**REQUIREMENT:** Return all records exactly. Nothing may be added.

**RECORDS FOR THE EXERCISE:**
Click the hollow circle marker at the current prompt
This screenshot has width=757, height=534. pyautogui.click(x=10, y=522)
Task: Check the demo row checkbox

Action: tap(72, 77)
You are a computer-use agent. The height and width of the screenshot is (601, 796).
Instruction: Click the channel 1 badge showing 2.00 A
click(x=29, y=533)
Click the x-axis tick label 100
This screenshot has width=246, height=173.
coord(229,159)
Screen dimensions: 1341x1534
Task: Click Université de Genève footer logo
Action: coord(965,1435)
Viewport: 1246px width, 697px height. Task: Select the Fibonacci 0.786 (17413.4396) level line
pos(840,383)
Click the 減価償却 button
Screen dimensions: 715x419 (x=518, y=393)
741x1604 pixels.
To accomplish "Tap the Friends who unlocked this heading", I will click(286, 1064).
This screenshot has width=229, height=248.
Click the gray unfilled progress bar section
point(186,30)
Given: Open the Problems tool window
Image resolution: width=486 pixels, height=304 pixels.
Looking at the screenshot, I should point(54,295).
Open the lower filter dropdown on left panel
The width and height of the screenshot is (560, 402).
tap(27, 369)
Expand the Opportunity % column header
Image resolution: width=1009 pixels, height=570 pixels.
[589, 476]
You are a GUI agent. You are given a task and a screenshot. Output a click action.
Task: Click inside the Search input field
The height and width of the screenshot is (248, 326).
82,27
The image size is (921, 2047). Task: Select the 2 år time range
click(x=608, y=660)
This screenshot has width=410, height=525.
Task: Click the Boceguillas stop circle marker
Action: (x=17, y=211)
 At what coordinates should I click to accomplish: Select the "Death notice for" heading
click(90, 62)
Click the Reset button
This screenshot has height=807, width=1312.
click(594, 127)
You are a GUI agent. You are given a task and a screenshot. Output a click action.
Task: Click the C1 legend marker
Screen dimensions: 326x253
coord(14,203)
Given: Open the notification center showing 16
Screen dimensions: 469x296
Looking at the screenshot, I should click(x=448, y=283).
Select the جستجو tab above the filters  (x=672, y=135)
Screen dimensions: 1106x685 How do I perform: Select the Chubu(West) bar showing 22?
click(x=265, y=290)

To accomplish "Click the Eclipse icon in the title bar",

**SOLUTION FOR THIS PROBLEM:**
Click the hollow circle marker at the current prompt
This screenshot has width=757, height=534. pyautogui.click(x=10, y=522)
Task: Check the demo row checkbox

Action: tap(72, 77)
You are a computer-use agent. The height and width of the screenshot is (601, 796).
Instruction: Click the channel 1 badge showing 2.00 A
click(x=29, y=533)
Click the x-axis tick label 100
This screenshot has width=246, height=173.
coord(229,159)
Screen dimensions: 1341x1534
Task: Click Université de Genève footer logo
Action: coord(965,1435)
Viewport: 1246px width, 697px height. Task: Select the Fibonacci 0.786 (17413.4396) level line
pos(840,383)
Click the 減価償却 button
Screen dimensions: 715x419 (x=518, y=393)
741x1604 pixels.
To accomplish "Tap the Friends who unlocked this heading", I will click(286, 1064).
This screenshot has width=229, height=248.
Click the gray unfilled progress bar section
point(186,30)
Given: Open the Problems tool window
Image resolution: width=486 pixels, height=304 pixels.
Looking at the screenshot, I should point(54,295).
Open the lower filter dropdown on left panel
The width and height of the screenshot is (560, 402).
tap(27, 369)
Expand the Opportunity % column header
Image resolution: width=1009 pixels, height=570 pixels.
[589, 476]
You are a GUI agent. You are given a task and a screenshot. Output a click action.
Task: Click inside the Search input field
The height and width of the screenshot is (248, 326).
82,27
The image size is (921, 2047). Task: Select the 2 år time range
click(x=608, y=660)
This screenshot has width=410, height=525.
Task: Click the Boceguillas stop circle marker
Action: (x=17, y=211)
 At what coordinates should I click to accomplish: Select the "Death notice for" heading
click(90, 62)
Click the Reset button
This screenshot has height=807, width=1312.
click(594, 127)
You are a GUI agent. You are given a task and a screenshot. Output a click action.
Task: Click the C1 legend marker
Screen dimensions: 326x253
coord(14,203)
Given: Open the notification center showing 16
Screen dimensions: 469x296
Looking at the screenshot, I should click(x=448, y=283).
Select the جستجو tab above the filters  (x=672, y=135)
Screen dimensions: 1106x685 How do I perform: Select the Chubu(West) bar showing 22?
click(x=265, y=290)

To accomplish "Click the Eclipse icon in the title bar",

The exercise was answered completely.